Tens of thousands of British children are having their tonsils removed “unnecessarily”, a new study suggests.
Researchers said seven in eight youngsters given the procedure were unlikely to benefit from the operation.
These “unnecessary” procedures are costing the NHS tens of millions of pounds a year, they added.
The most common reason for a tonsillectomy - the surgical procedure to remove the tonsils - is a recurrent sore throat.
Evidence suggests that the procedure results in modest, short-term reductions in recurrent sore throats in severely affected children, the researchers said.
UK guidelines suggest offering tonsillectomy for children with seven or more documented sore throats over the course of a year, they added.
But only a small number of those who received the procedure had this many sore throats, according to the study published in the British Journal of General Practice.
Researchers from the University of Birmingham analysed health records from more than 1.6 million children from 700 GP surgeries around the UK.
The data was collected between 2005 and 2016.
The authors found that most childhood tonsillectomies followed “non-evidence-based indications” - 12.4 per cent of those who had the procedure had five or six sore throats in the preceding 12 months and 44.6 per cent had between two and four sore throat episodes.
Almost one in 10 suffered just one sore throat before being offered the procedure.
Other “non evidence-based” reasons for youngsters undergoing tonsil removal included obstructive sleep apnoea and other sleep disordered breathing.
They concluded that 32,500 children - or seven in eight who have the procedure - who undergo a tonsillectomy in the UK each year are “unlikely to benefit” from the procedure.
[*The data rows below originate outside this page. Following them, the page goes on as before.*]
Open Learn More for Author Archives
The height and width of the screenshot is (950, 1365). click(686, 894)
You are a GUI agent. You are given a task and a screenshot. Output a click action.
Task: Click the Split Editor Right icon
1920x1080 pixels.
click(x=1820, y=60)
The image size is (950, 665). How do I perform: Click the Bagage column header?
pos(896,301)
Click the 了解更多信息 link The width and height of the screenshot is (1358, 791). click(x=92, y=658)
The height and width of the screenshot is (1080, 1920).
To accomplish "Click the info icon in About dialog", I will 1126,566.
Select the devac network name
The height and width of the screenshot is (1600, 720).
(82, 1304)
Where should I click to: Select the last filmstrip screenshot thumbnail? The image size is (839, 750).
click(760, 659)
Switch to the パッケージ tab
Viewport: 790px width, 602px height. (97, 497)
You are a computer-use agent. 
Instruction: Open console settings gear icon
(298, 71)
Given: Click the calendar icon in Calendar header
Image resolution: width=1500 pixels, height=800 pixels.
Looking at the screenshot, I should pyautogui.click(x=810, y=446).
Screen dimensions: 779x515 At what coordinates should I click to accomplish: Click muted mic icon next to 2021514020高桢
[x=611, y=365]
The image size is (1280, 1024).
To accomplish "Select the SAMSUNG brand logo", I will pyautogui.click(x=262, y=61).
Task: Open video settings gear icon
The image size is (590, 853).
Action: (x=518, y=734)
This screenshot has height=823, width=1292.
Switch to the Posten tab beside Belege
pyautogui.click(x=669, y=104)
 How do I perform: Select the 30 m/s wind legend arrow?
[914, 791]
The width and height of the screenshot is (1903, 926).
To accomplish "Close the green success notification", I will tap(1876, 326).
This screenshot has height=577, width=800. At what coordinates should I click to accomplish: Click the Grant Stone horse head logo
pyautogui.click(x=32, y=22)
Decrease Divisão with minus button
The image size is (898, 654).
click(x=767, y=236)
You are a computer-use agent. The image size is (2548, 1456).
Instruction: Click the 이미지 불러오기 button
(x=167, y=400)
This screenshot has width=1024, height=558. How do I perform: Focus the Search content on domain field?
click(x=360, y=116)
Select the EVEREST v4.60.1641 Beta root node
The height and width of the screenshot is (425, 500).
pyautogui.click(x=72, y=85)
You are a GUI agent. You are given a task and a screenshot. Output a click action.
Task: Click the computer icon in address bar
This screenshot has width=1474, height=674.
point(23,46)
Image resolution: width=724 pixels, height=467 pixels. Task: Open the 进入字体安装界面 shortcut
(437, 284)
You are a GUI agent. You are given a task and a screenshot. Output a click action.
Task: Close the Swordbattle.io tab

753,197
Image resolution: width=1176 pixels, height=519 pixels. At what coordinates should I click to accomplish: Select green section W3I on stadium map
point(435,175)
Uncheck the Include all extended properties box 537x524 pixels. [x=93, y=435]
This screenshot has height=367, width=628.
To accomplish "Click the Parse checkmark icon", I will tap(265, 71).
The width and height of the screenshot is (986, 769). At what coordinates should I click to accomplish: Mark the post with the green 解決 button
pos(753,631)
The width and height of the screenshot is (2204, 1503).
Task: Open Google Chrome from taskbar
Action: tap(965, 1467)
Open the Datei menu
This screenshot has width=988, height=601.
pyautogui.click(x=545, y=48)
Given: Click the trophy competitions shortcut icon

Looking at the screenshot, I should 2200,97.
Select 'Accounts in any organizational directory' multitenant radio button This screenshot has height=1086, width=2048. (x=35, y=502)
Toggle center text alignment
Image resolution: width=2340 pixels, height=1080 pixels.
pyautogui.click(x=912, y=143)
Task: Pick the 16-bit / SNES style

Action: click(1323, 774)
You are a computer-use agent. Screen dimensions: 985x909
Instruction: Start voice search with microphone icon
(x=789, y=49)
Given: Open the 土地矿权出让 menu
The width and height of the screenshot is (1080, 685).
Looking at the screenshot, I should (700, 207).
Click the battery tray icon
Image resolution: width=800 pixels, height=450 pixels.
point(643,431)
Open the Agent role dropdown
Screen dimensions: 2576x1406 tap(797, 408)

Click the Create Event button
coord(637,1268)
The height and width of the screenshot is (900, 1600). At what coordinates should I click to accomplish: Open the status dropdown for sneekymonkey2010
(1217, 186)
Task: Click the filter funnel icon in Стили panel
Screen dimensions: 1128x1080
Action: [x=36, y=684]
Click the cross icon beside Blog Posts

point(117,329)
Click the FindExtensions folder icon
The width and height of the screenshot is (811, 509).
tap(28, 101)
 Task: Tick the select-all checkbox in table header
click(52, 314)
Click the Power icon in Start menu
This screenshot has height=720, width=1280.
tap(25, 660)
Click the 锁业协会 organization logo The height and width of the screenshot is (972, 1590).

“In the UK, few children with evidence-based indications undergo tonsillectomy and seven in eight of those who do (32,500 of 37,000 annually) are unlikely to benefit,” the authors wrote.
They said unnecessary tonsillectomies were costing the NHS across the UK £36.9 million each year.
Tom Marshall, professor of public health and primary care at the University of Birmingham, said: “Research shows that children with frequent sore throats usually suffer fewer sore throats over the next year or two.
“In those children with enough documented sore throats, the improvement is slightly quicker after tonsillectomy, which means surgery is justified.
“But research suggests children with fewer sore throats don’t benefit enough to justify surgery, because the sore throats tend to go away anyway.
“Our research showed that most children who had their tonsils removed weren’t severely enough affected to justify treatment, while on the other hand, most children who were severely enough affected with frequent sore throats did not have their tonsils removed.
“The pattern changed little over the 12-year period.
“Children may be more harmed than helped by a tonsillectomy.
“We found that even among severely affected children, only a tiny minority ever have their tonsils out.
“It makes you wonder if tonsillectomy is ever really essential in any child.”